My heart has joined the Thousand, for my friend stopped running today. – Rabbit Proverb

Wednesday, May 30th, 2012 was an action-packed day off: I had tickets to the King Tut exhibit, I'd planned actual cooking in my home for friends afterwards -- a North African menu, to go with the visit to the Pharaoh’s tomb -- and, ambitiously, had also planned a late movie. 

So, after a trip to the grocery store and tidying up the house, I headed to the museum with my friend and her young son. As we walked over to the Seattle Center, I made mental lists of the prep I'd need to do as soon as we came back, worked out the firing order of each dish, and wondered whether I had enough wine. The mundane details of normal life.

The King Tut exhibit was at once a little bit like a fourth grade field trip (hadn't I seen all this before? In Denver? In the late 70s?), but it was also, at times, absolutely scalp-tightening. I was on the lookout for Curses, the Mummy’s Ghost, and Indiana Jones. The millennia separating the Now from the Then, the weight of all that time, cast the similarities in our cultures, the very human frailties, into stark relief. What will future archaeologists make of us?

Along the way, I sent my snake-infatuated friend a picture of an enormous, hammered-gold neck ornament with a winged cobra motif. “For protection,” I wrote beneath the phone-captured picture and pressed send.    

As we continued through the exhibit I thought about the menu ahead: minted yogurt, roasted cauliflower with currants and pinenuts, another nerve-wracking attempt to produce a decent eggplant dish, this one with tomatoes, parsley, goat cheese, and chickpeas….I thought about regional foods – dates, oranges, pomegranates and fava beans – and the similarities between the food of Pharaohs and the food of slaves. So much of the life of a pharaoh revolved around the preparation for his death. The carved vases for oils and unguents, the hieroglyphic protections, the carved figures that would spring to full size in the afterlife and offer protection (and company) to the god-king. I thought about the Arab Spring and wondered whether peace might be achieved through food. After all, the logical conclusion of any diplomatic process is breaking bread together, right?

I never once thought that the day really was winged-cobra protection worthy.
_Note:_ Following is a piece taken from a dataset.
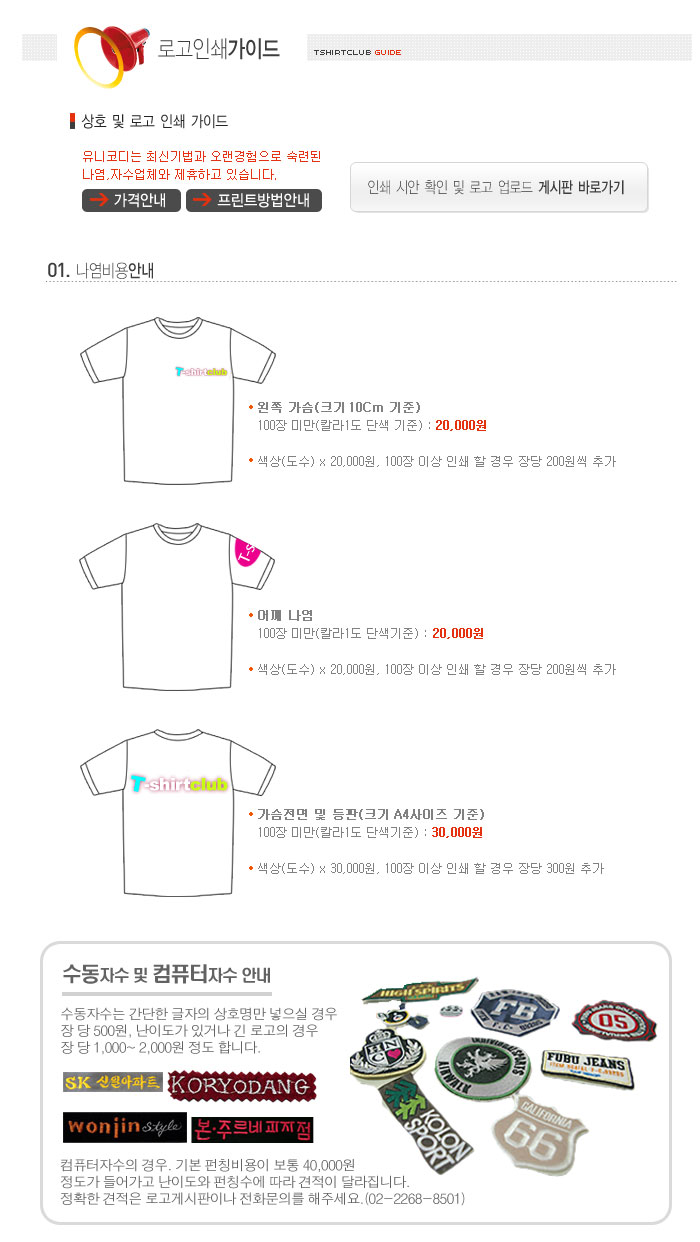
Task: Click the 20,000원 price for left chest
Action: (x=460, y=425)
It was only much later, hours later, when the yogurt-garlic-cumin-coriander slathered chicken was resting after roasting atop olive-studded couscous, only then did I hear the news about the shootings in Seattle.
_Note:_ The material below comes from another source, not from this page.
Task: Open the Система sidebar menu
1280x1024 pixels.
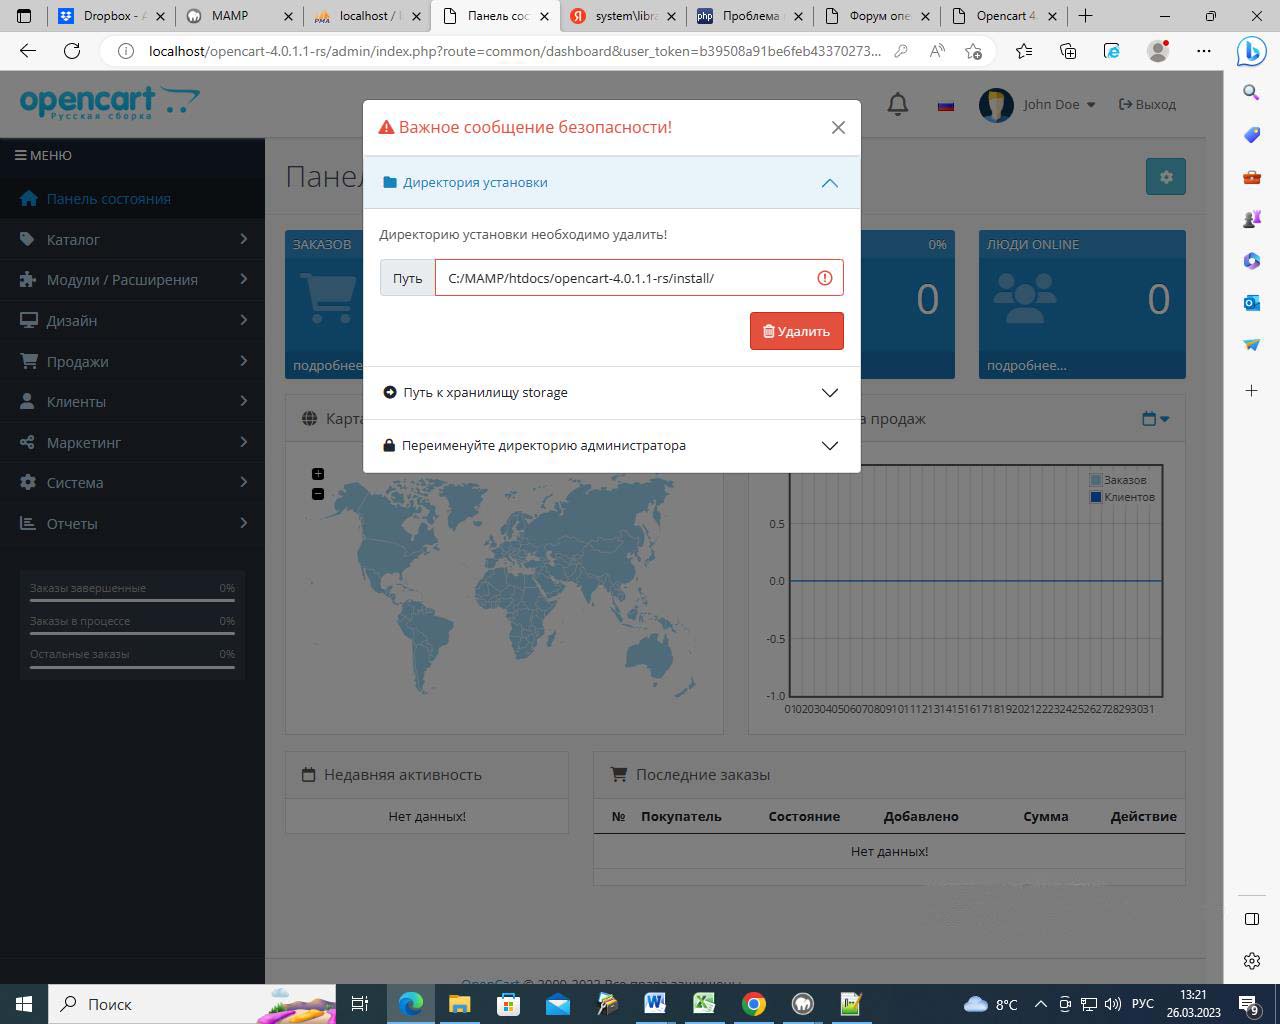Action: coord(132,483)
In writing about this I feel that I am guilty of a certain appropriation of other people's experiences. My friends, family and I weren't involved. People are shot in other parts of the city and, through either under-reportage or my somewhat lazy news-gathering habits, I hear very little about that violence. Beyond creating a certain somberness around the dinner table, yesterday's murders will not affect my life. In that I am inestimably lucky.
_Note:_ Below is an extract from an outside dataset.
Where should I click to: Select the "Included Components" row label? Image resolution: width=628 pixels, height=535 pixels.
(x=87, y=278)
Egypt is a mess. Bombs go off in cafes in Baghdad, Syria continues its mad subjugation of its citizens, and Israel and Palestine remain an off-limit topic of conversation. In the time it takes to put milk in your coffee or pop the top of a PBR, everything can change. There may be a scalar difference between the violence wrought by a "mentally ill" cafe patron who targeted hipster musicians, and the tectonic shifts of culture and government on the other side of the planet, but to a victim's family and friends, orders of magnitude are irrelevant: their person is gone. 

So how do we cure the violence of the world? Through peace, love and understanding? Not a bad platform. Through food? A plate of orange segments and stuffed dates seems a hopelessly insignificant gesture in the face of true murderous intent, but maybe it's a start. Perhaps we really begin to move toward a more peaceful world by remembering to remember.

In good time, May 30th will coincide with Memorial Day, a holiday that does not ask us to weigh the worth of a life, but only to remember it. And so I’d like to take a moment to remember the victims and wish them a safe journey through the afterlife. Lest we forget, lest we forget.